CBS Prepares to Land a New Anchor
Tuesday, April 4, 2006
NBC executives expect Katie Couric to leave the "Today" show and accept an offer from CBS to become the first woman to anchor a network evening newscast on her own, with an announcement of her departure likely as early as this week, according to well-placed sources at both networks and others familiar with the negotiations.
The tentative plan is for a two-step process in which Couric first announces her departure from NBC, which would like to give her a warm send-off after a decade in which she helped make "Today" the top-rated morning program. Meredith Vieira, co-host of ABC's "The View" and host of the syndicated "Who Wants to Be a Millionaire," has been offered the job of replacing Couric and is seriously considering it, some of these sources say.
An announcement that Couric will succeed Bob Schieffer as anchor of the "CBS Evening News" will come later, in part because the final contractual details -- which will include a regular spot on "60 Minutes" -- have not been worked out, the sources say. They spoke on condition of anonymity because the contract talks have not been completed.
Couric's pending departure has been the focus of intense media speculation, both because of her celebrity and the historic nature of the move. Three women -- Barbara Walters at ABC, Connie Chung at CBS and Elizabeth Vargas, who was elevated in January at ABC's "World News Tonight" -- have co-anchored alongside men.

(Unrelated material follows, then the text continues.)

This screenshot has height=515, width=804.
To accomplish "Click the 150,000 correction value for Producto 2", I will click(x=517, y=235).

But Couric would be the first woman in broadcast network history to fly solo at 6:30 p.m.
Couric's spokesman declined to comment yesterday, as did the press offices at NBC and CBS.
Couric, 49, who worked as a reporter at Washington's WRC before joining "Today" and becoming co-host in 1991, would be taking over a third-place evening newscast that has lately seen some ratings growth under Schieffer, who succeeded Dan Rather 13 months ago. Schieffer, 69, is a Couric supporter who has said he does not want to stay in the job indefinitely.

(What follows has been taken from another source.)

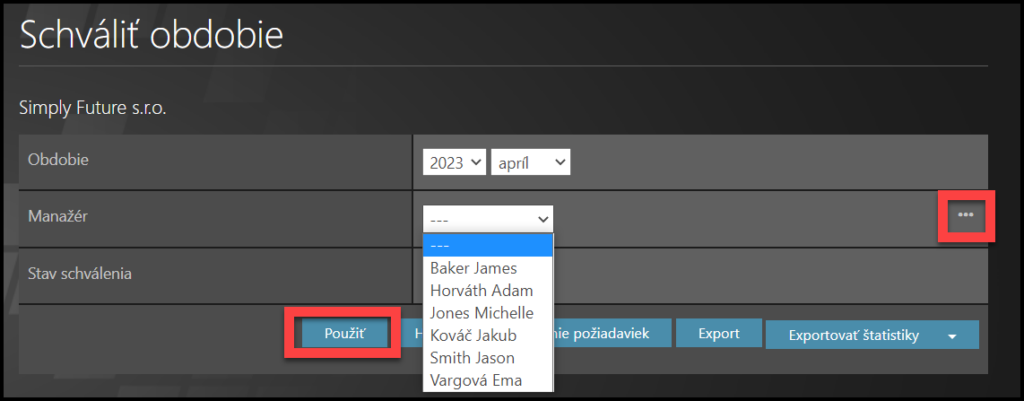Open the 2023 year dropdown
Image resolution: width=1024 pixels, height=401 pixels.
455,163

While Couric's NBC contract does not expire until early May, the network gave her permission to negotiate early with CBS in hopes of resolving the huge cloud hanging over its morning show. Both networks would like the matter settled before the May "upfront" meetings at which they make presentations to advertisers about the next season. Couric plans to work with NBC on the timing of her departure and is determined not to damage what has been a productive relationship with the network, say people familiar with her situation.

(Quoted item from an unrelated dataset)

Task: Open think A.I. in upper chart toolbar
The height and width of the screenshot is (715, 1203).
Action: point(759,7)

Couric is earning $15 million to $16 million a year under the contract she signed in 2001 and CBS is expected to exceed that. The domino effect of her decision will clearly impact all three networks.
Vieira, 49, who is being courted by NBC executives for Couric's seat, is a former "60 Minutes" correspondent with deep roots in network news. The other "Today" contenders are NBC insiders, White House reporter Campbell Brown, who also co-hosts "Weekend Today," and correspondent Natalie Morales.
Vieira, who has turned down other morning-show offers in the past, is said to be torn because she enjoys the two programs she hosts now and is concerned about the effect of a more demanding schedule on her husband, who suffers from multiple sclerosis.
Vieira's agent, Michael Glantz, said yesterday: "Probably no one in this business is more qualified. Meredith is certainly flattered to be the subject of all this attention and certainly would have to consider all possibilities."
Barbara Walters, who founded the morning chat show "The View" and is a former co-host of "Today," said yesterday she would support Vieira no matter what her decision. "We would miss Meredith terribly, but I would understand if she decided to pursue this new and challenging opportunity . . . As for 'The View,' it is a very strong franchise and if Meredith did decide to leave, 'The View' would, of course, continue."